▶

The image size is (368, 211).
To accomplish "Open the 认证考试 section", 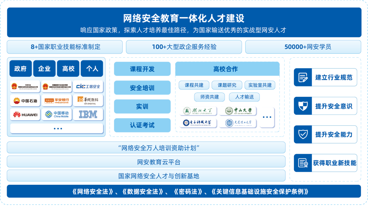I will click(x=142, y=125).
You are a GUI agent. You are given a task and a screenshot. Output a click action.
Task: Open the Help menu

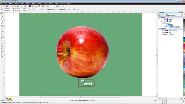tap(69, 3)
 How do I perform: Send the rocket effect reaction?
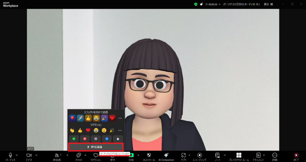click(80, 118)
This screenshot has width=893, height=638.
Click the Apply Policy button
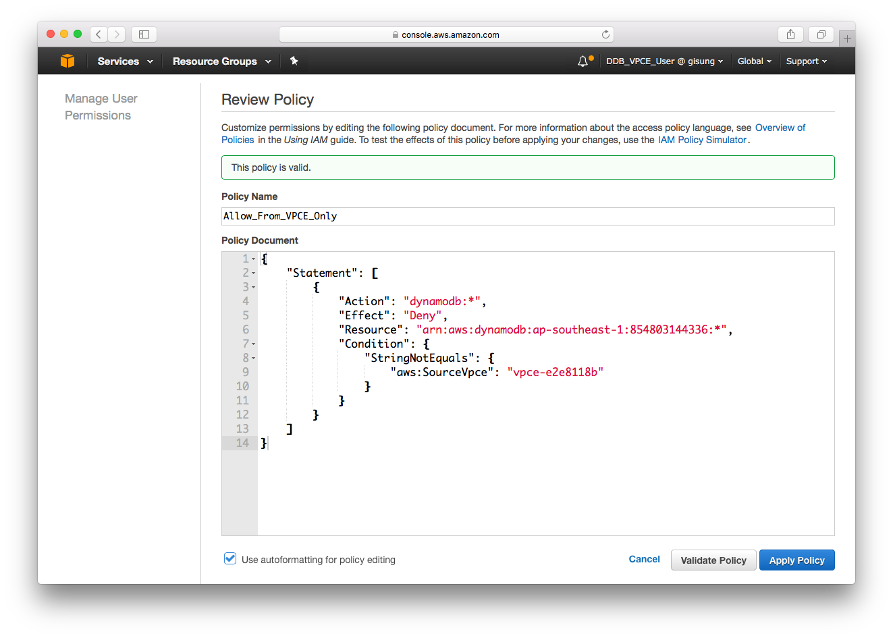click(796, 560)
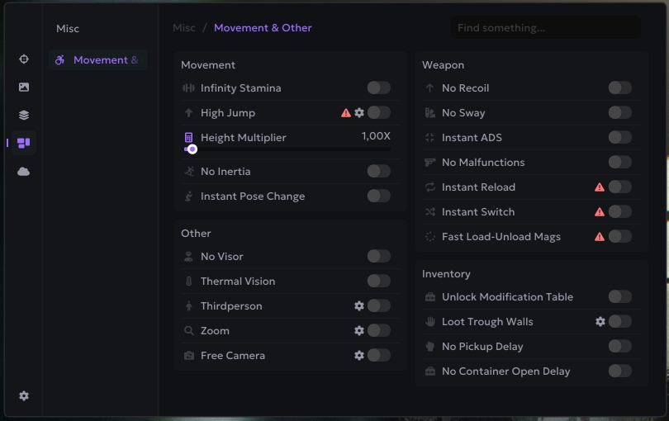Enable Thermal Vision switch
Image resolution: width=669 pixels, height=421 pixels.
pos(378,281)
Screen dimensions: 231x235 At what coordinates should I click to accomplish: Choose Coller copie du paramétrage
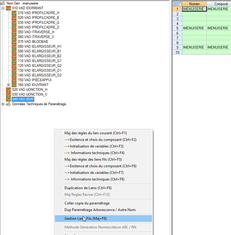click(x=87, y=203)
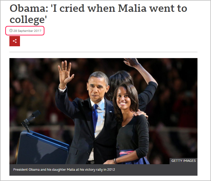211x181 pixels.
Task: Click the GETTY IMAGES credit label
Action: 183,161
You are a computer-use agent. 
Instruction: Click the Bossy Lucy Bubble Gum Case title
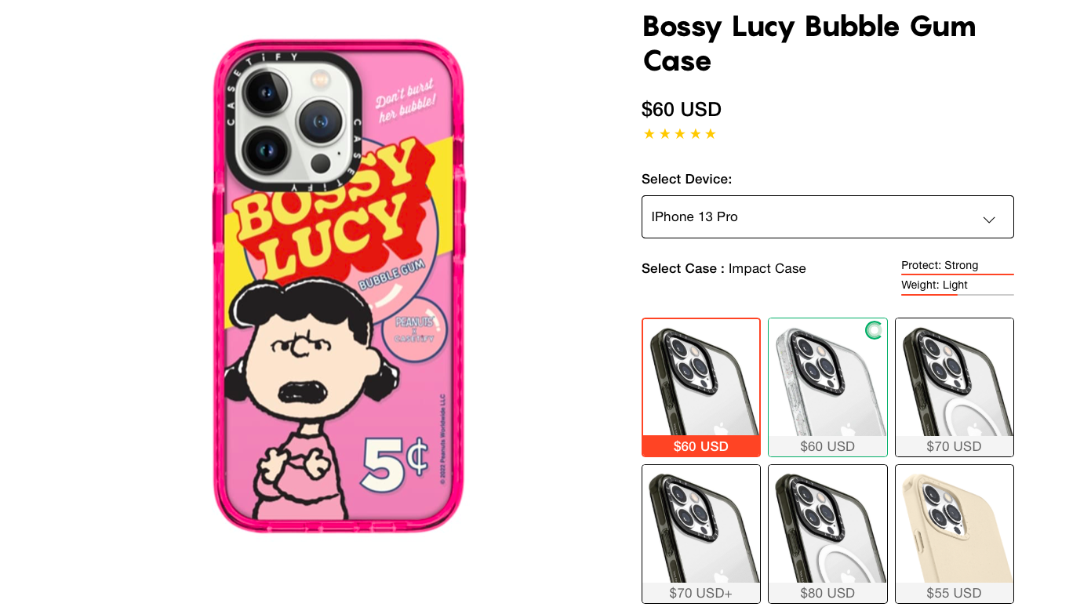tap(809, 43)
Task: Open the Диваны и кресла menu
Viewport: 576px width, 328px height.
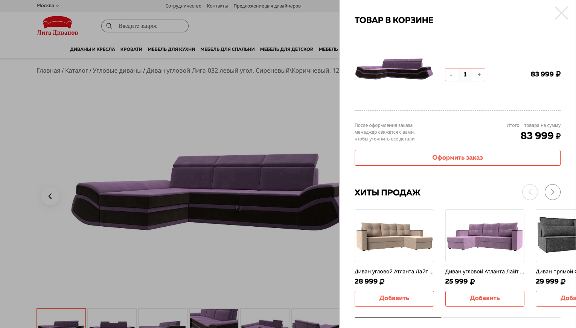Action: (x=93, y=49)

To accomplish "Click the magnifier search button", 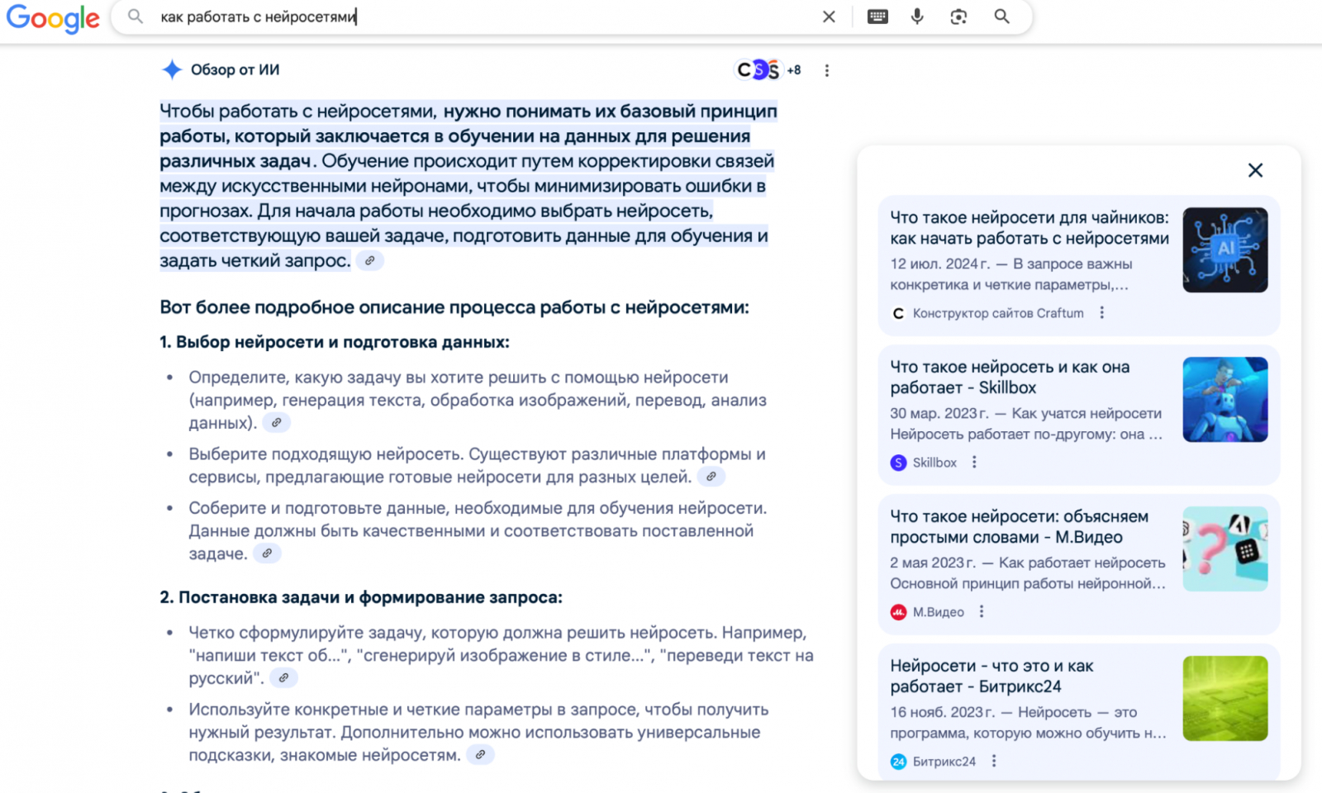I will click(1001, 17).
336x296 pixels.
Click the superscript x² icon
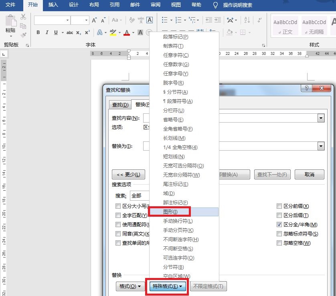pyautogui.click(x=88, y=32)
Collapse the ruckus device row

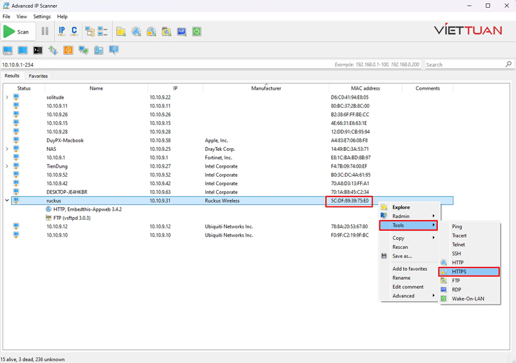7,201
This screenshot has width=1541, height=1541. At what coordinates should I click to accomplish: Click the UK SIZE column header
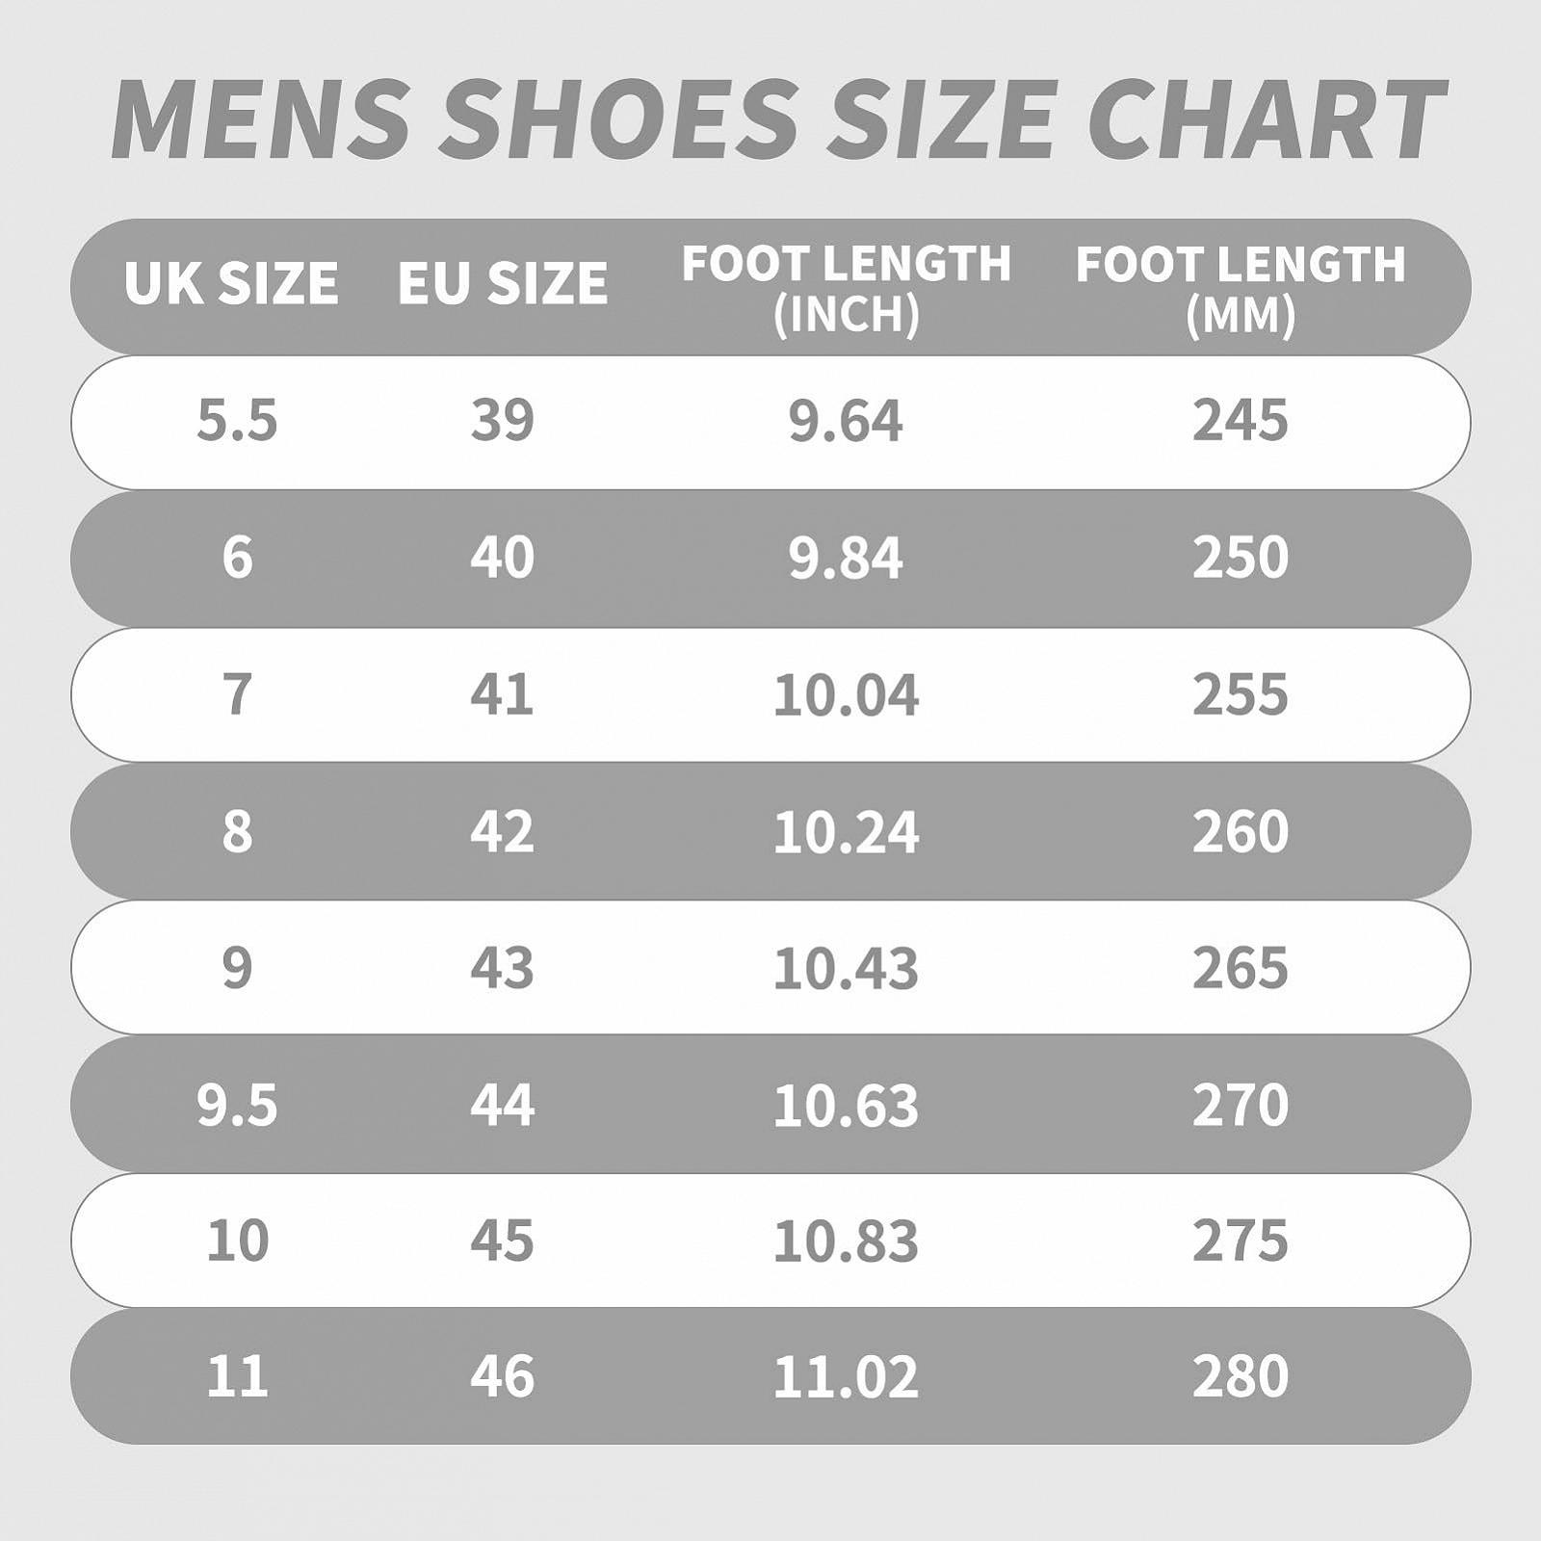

◀

-- Required action --
With pictures omitted, repeat the entries above word for word from the line holding "Task: Open the Help menu" down to the line holding "Task: Open the Диваны и кресла menu", keeping both of those lines.

-- Result of the exercise --
Task: Open the Help menu

tap(69, 3)
 How do I perform: Send the rocket effect reaction?
click(80, 118)
This screenshot has width=893, height=638.
Click the Apply Policy button
click(796, 560)
Enable Thermal Vision switch
Image resolution: width=669 pixels, height=421 pixels.
pos(378,281)
Screen dimensions: 231x235 At what coordinates should I click to accomplish: Choose Coller copie du paramétrage
click(x=87, y=203)
211x181 pixels.
Task: Click the GETTY IMAGES credit label
Action: 183,161
You are a computer-use agent. 
Instruction: Click the Bossy Lucy Bubble Gum Case title
tap(809, 43)
Task: Open the Диваны и кресла menu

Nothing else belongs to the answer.